In 1861, a group of Indians on a trading expedition stopped at Daniel's tavern near Jim Falls. One of them, Ahgamahwegezhig or "Chief Sky", brought a pet eaglet he had captured a few months earlier. He sold the bird to McCann in exchange for a bushel of corn. That year, many of Daniel's neighbors and relatives left to fight in the American Civil War.

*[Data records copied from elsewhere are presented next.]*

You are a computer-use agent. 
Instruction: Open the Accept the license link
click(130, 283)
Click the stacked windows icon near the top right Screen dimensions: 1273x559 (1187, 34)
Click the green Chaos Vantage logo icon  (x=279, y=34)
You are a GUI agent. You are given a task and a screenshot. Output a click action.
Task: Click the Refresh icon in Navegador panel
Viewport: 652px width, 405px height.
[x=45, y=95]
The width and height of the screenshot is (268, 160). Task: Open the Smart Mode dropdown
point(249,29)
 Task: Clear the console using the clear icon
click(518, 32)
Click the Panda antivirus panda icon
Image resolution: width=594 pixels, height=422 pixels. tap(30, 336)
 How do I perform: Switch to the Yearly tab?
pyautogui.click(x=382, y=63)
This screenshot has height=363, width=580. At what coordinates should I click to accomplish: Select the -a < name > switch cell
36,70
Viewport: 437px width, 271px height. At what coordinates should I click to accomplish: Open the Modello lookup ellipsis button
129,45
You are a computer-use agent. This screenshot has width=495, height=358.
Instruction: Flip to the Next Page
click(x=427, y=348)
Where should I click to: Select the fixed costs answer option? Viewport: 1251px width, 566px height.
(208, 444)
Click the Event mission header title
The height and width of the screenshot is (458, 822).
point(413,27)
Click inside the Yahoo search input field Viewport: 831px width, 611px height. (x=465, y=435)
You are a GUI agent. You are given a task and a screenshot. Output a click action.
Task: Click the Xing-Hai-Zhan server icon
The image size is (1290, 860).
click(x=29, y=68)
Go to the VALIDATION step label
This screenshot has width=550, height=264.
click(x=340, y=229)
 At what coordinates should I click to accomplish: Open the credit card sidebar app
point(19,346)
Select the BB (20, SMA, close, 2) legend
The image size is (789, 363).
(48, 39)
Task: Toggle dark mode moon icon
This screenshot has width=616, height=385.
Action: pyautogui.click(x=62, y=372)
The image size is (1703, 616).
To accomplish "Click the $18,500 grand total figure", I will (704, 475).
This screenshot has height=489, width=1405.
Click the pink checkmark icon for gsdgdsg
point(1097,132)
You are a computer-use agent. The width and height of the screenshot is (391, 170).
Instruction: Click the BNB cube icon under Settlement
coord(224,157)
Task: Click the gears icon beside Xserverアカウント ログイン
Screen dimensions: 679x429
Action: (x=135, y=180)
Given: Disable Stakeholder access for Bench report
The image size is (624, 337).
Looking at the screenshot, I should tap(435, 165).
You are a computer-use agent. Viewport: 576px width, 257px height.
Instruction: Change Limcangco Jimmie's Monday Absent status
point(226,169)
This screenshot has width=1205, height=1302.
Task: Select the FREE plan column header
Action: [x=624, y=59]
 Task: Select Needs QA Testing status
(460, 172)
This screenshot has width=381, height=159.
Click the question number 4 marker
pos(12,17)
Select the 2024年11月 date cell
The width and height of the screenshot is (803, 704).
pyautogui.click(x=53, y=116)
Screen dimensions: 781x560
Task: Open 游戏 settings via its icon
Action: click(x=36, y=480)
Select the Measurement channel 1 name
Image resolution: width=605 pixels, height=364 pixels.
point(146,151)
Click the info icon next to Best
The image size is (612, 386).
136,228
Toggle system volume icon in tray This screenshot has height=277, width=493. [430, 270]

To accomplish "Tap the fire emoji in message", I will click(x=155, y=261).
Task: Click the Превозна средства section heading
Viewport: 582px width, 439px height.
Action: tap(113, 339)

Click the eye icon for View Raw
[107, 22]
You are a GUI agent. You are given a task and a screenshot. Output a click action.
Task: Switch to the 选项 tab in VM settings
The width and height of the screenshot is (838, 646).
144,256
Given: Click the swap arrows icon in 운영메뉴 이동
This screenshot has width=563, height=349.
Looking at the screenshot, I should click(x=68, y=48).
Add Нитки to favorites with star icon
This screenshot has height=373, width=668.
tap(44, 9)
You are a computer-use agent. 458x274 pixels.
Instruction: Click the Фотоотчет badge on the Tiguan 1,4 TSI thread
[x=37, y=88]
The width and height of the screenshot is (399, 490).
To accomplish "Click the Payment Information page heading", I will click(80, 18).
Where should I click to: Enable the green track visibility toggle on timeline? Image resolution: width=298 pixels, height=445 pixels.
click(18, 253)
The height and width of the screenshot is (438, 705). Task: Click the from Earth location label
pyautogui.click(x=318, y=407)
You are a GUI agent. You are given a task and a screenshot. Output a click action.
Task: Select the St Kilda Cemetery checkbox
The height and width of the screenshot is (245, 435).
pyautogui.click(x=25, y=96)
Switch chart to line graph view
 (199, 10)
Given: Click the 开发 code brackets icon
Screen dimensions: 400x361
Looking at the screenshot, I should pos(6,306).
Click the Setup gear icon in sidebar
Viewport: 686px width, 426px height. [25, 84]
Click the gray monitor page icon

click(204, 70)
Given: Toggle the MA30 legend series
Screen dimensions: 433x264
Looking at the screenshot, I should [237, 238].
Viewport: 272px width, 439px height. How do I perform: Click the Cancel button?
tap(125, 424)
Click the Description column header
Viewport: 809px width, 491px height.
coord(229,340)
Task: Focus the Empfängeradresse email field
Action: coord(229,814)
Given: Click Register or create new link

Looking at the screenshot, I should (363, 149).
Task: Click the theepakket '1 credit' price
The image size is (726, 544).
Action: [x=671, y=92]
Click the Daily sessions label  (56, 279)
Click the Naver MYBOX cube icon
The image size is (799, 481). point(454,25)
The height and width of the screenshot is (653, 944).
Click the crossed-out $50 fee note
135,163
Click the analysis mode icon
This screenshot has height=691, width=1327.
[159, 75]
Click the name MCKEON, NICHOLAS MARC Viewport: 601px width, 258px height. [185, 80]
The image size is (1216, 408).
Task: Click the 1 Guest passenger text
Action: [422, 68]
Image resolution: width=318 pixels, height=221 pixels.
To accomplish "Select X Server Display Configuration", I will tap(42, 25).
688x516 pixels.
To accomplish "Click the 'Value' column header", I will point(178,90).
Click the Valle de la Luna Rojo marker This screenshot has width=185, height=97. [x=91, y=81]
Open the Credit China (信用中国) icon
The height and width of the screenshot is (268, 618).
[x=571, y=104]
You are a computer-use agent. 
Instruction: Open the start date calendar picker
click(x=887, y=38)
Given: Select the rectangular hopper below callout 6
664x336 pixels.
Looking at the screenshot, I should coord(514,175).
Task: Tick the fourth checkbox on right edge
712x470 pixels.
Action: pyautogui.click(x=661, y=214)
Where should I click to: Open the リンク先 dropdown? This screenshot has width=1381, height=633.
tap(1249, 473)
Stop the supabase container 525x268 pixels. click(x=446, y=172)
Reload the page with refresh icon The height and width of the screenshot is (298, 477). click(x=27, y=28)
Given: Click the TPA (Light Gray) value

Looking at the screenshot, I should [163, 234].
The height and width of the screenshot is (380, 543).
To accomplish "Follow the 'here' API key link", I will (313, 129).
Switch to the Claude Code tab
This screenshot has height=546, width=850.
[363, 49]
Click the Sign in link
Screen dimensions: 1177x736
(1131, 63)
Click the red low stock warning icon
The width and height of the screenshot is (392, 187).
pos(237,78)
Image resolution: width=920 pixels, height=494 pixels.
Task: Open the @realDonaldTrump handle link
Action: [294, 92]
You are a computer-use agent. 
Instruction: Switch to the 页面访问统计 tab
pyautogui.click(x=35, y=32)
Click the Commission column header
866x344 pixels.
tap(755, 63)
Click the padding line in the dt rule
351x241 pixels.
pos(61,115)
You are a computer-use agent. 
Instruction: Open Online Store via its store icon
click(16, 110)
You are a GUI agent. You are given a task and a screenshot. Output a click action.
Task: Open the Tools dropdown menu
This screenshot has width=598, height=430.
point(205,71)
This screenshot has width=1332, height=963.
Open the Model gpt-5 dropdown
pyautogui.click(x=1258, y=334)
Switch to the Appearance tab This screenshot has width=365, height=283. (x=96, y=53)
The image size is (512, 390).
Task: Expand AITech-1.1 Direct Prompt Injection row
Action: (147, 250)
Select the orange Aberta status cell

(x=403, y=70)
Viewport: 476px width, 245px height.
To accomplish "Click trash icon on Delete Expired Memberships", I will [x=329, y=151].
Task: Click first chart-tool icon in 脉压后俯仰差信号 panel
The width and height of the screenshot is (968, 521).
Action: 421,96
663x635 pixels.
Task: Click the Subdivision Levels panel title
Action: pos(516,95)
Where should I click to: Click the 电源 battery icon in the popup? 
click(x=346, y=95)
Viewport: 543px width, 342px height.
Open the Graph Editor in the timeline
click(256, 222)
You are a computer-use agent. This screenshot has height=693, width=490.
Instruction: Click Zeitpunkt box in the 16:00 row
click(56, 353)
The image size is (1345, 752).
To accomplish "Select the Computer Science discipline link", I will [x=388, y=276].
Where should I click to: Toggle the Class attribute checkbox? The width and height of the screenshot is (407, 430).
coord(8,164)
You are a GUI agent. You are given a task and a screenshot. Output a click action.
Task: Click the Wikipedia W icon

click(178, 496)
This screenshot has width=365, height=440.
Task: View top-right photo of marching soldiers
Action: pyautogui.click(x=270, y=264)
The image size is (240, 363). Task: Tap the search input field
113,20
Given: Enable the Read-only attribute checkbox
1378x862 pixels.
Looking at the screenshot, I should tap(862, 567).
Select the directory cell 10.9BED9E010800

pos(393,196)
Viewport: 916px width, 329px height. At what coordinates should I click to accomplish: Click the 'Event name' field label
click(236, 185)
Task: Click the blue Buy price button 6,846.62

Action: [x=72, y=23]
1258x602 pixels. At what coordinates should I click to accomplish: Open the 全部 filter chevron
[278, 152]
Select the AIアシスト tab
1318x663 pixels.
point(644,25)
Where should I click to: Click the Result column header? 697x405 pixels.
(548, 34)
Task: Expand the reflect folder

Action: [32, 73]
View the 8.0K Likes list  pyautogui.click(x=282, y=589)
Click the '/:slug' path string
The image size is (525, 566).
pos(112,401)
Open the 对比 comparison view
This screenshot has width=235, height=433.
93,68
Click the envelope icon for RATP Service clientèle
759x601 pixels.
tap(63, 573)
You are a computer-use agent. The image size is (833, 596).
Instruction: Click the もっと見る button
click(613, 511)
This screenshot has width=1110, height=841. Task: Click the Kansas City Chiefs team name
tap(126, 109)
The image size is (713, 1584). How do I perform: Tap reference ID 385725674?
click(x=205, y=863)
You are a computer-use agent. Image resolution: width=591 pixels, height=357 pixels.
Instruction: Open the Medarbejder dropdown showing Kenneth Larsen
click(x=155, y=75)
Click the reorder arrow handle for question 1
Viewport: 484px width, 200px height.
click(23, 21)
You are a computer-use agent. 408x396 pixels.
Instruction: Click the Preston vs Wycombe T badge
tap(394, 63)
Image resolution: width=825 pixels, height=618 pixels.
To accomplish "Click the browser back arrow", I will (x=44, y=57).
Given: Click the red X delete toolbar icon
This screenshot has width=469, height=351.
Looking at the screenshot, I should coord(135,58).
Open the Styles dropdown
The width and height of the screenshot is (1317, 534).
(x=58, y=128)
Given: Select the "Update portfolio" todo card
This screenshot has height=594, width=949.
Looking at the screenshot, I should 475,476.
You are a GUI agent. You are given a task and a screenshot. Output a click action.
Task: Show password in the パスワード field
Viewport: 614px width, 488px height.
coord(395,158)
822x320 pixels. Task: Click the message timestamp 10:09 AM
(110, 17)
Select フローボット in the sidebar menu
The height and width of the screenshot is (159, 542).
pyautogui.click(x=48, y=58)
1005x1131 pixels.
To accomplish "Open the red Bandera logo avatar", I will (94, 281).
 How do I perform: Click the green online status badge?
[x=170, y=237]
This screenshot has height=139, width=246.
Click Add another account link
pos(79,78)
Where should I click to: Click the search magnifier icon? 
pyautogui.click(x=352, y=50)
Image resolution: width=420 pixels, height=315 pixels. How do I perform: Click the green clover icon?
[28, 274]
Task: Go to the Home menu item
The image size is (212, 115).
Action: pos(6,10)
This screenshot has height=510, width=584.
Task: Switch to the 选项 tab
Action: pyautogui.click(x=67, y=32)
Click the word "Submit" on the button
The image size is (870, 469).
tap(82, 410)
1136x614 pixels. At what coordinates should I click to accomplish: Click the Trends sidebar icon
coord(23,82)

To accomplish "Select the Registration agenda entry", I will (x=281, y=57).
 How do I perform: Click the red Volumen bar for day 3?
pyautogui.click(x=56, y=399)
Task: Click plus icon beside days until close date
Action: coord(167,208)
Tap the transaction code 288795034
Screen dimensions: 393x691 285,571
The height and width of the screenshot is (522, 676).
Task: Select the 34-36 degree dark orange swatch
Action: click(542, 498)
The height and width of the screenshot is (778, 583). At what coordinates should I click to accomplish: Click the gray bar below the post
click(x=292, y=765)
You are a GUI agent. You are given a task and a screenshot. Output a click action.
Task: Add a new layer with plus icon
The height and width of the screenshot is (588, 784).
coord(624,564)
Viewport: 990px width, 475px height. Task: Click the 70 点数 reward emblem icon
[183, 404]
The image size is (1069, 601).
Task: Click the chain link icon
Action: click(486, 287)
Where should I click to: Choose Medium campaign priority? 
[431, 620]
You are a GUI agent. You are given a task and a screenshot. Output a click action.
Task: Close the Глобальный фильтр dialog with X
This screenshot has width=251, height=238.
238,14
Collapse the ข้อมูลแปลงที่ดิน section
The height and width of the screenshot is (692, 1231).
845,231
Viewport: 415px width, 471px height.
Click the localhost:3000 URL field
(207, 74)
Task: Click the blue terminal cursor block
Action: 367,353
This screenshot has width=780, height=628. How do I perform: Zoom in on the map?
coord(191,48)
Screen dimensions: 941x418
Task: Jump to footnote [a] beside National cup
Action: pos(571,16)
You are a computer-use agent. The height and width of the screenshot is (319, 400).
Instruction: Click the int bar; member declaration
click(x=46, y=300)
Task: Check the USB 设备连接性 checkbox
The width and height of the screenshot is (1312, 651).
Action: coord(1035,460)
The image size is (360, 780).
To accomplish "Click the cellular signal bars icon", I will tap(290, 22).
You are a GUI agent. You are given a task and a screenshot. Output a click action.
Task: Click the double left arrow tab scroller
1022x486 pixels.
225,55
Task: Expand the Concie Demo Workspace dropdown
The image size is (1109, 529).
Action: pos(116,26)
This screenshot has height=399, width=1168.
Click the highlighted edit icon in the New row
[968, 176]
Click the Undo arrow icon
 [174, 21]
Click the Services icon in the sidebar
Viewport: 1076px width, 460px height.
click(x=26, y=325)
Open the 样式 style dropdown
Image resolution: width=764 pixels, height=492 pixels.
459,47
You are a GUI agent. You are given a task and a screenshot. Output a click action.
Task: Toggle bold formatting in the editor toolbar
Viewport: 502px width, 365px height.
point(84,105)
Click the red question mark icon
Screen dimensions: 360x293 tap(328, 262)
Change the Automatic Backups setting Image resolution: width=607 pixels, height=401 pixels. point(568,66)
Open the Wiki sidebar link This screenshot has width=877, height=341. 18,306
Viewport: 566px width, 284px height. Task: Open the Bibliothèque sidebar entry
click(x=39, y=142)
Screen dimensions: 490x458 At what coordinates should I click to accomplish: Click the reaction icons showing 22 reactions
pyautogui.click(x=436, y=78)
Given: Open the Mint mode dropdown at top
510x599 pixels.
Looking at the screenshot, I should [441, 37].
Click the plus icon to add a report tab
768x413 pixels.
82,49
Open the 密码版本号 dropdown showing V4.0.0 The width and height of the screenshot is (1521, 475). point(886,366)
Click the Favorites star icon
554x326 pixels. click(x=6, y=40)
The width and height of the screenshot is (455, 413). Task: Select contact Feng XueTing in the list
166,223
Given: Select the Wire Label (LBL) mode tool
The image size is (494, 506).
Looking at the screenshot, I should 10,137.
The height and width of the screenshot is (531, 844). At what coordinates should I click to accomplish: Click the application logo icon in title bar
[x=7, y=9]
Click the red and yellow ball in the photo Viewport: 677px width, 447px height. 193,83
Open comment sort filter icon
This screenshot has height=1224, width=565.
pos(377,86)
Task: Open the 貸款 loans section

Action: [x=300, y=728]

Because of a childhood leg injury, he was not able to join them, but took the eagle to Eau Claire, where he offered the bird as a mascot to a newly recruited company, which was called the "Eau Claire Badgers". The soldiers laughed at the offer, but:

(when Daniel) cuddled the fiddle under his chin, closed his eyes for a moment and began to play Bonaparte's Retreat from Moscow, the soldiers were amazed to see the eagle dance back and forth to the music.

They bought the eagle for $2.50, named it "Old Abe", and departed for Madison, Wisconsin, where they were mustered into service as Company C of the 8th Wisconsin Volunteer Infantry Regiment and given the new name "Eagle Company". The regiment became the famous "Wisconsin Eagle Regiment". With Old Abe as its mascot, it played an important role in the Western Theater of the American Civil War.

in 1890, Daniel McCann died from stomach cancer at the age of 74. Funeral services were held by the Methodist church, and he is buried in O'Neill Creek Cemetery in Eagleton.